Please reproduce the material below word for word, starting at the line that contains "Task: Click the sync" and ending at the line that contains "Action: pos(1782,1023)", with both of those lines included.

**Records provided**
begin

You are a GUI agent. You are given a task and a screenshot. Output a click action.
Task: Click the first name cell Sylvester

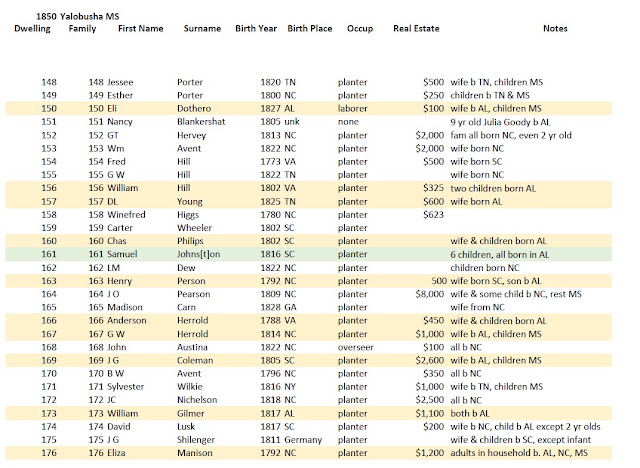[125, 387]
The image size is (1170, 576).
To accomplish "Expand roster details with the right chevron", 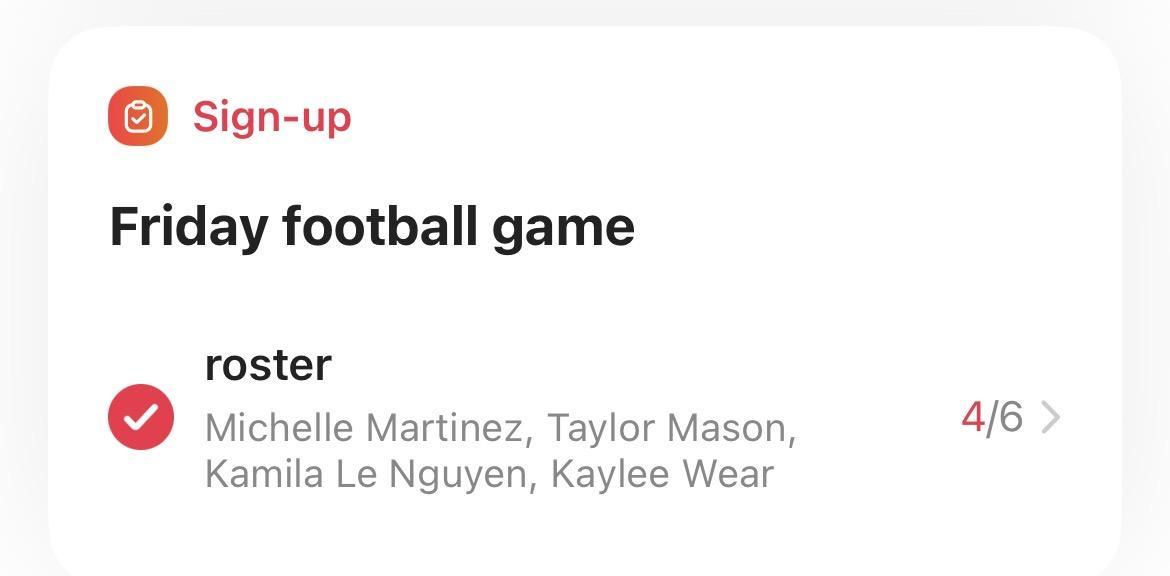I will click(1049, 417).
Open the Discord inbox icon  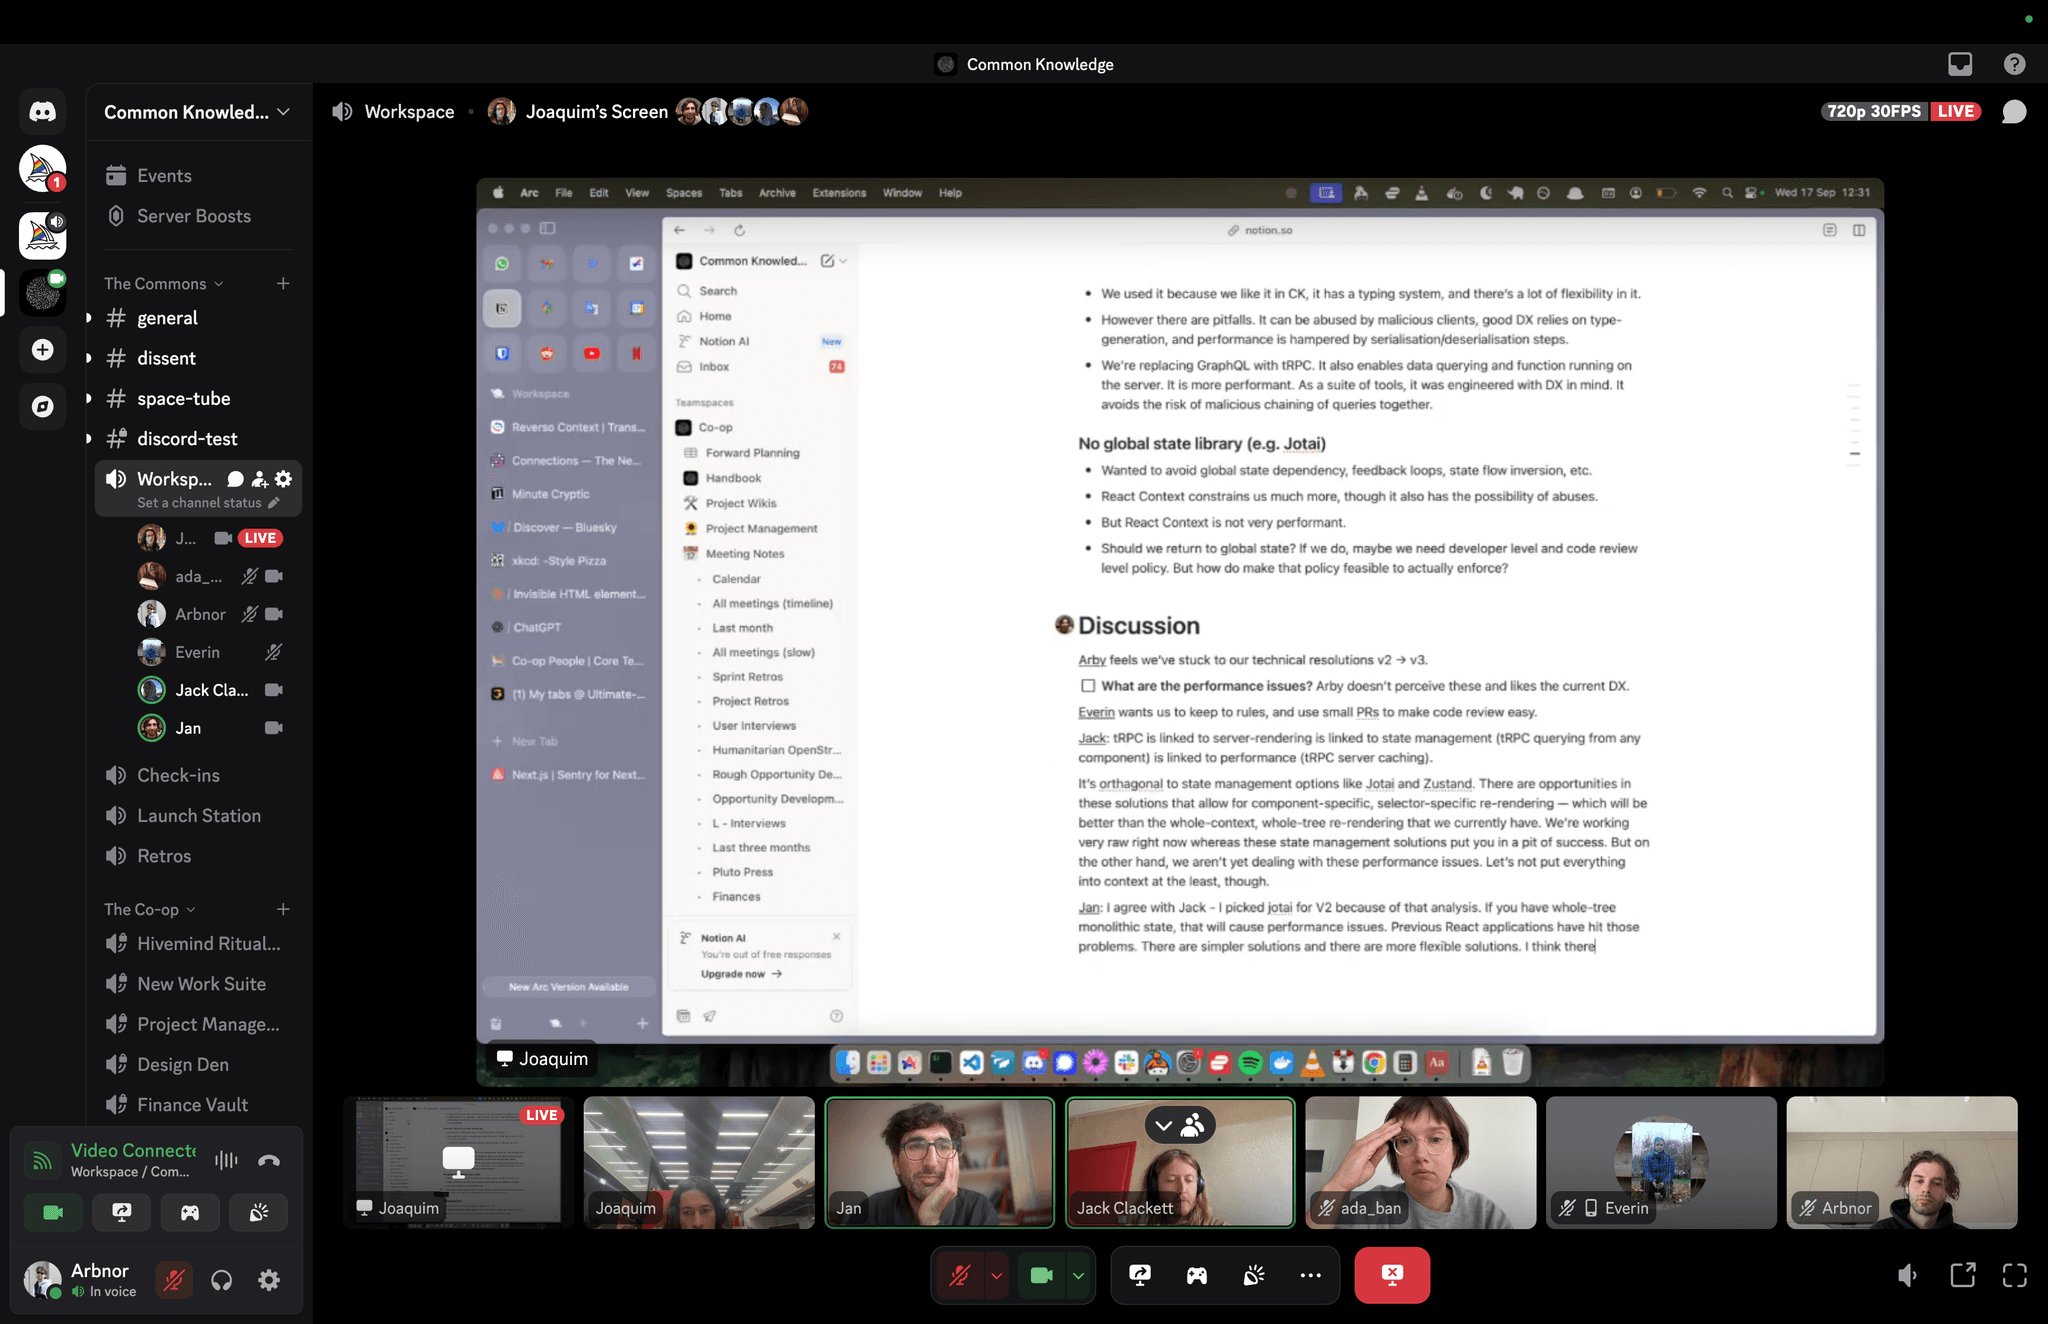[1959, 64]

end
begin

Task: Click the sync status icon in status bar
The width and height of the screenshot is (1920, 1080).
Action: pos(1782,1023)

end
begin

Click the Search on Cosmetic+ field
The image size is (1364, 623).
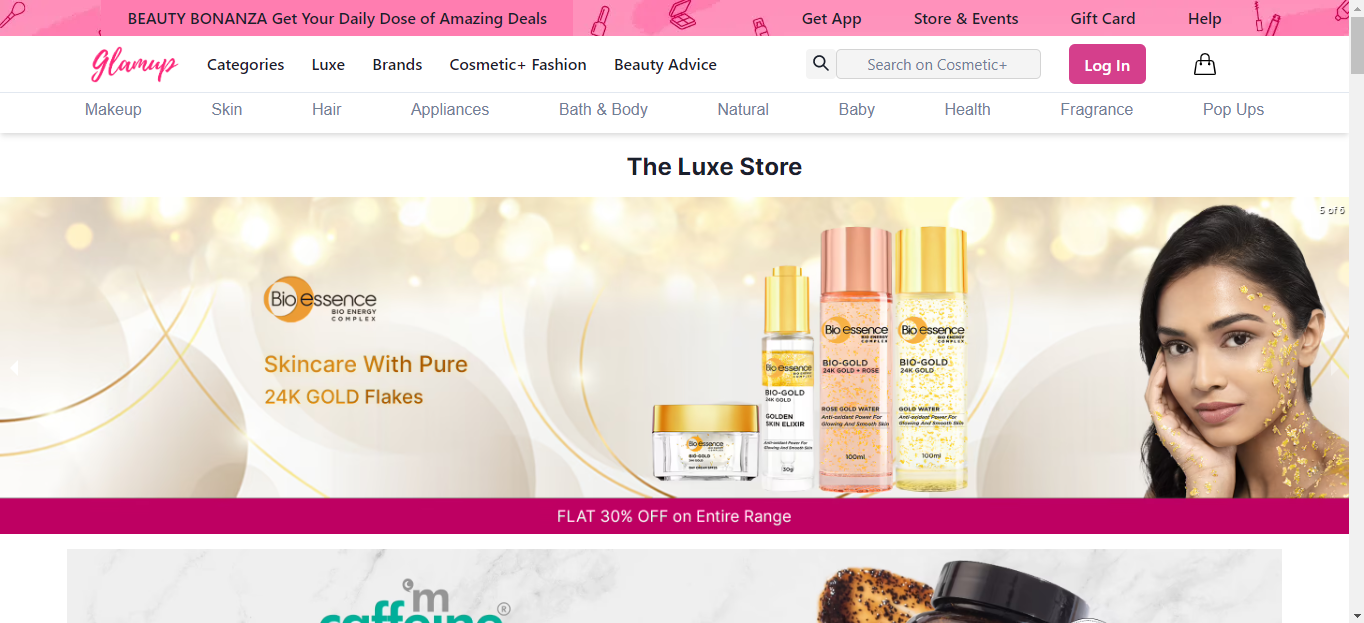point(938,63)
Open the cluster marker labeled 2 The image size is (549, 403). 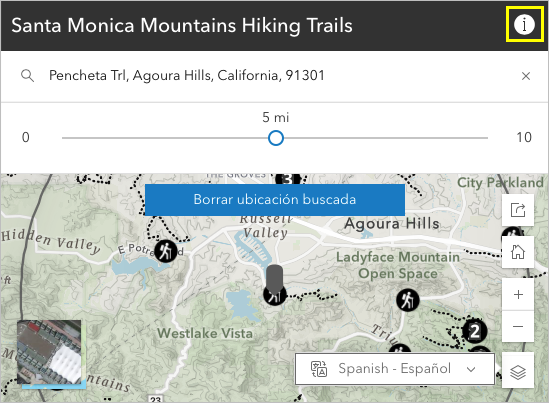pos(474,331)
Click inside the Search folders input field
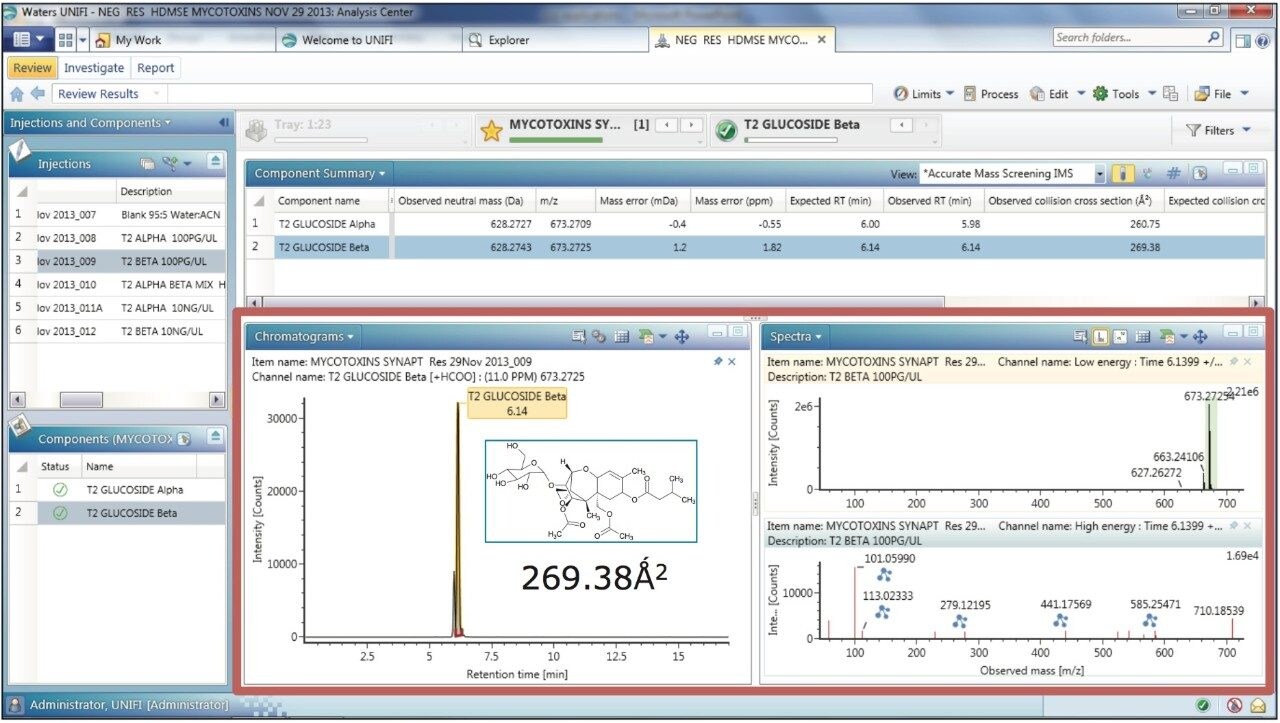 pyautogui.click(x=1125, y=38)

end

**Worked answer**
Task: Click the sync status icon in status bar
The width and height of the screenshot is (1920, 1080).
Action: pos(1782,1023)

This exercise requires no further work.